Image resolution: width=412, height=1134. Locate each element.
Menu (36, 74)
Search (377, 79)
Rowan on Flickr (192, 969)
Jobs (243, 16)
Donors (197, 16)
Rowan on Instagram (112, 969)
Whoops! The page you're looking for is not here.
· · · · · · ·
▶ **Assignment**: Reproduce the whole listing verbatim.

▶ **Expected answer**:
Image resolution: width=412, height=1134. Locate each element.
Menu (36, 74)
Search (377, 79)
Rowan on Flickr (192, 969)
Jobs (243, 16)
Donors (197, 16)
Rowan on Instagram (112, 969)
Whoops! The page you're looking for is not here.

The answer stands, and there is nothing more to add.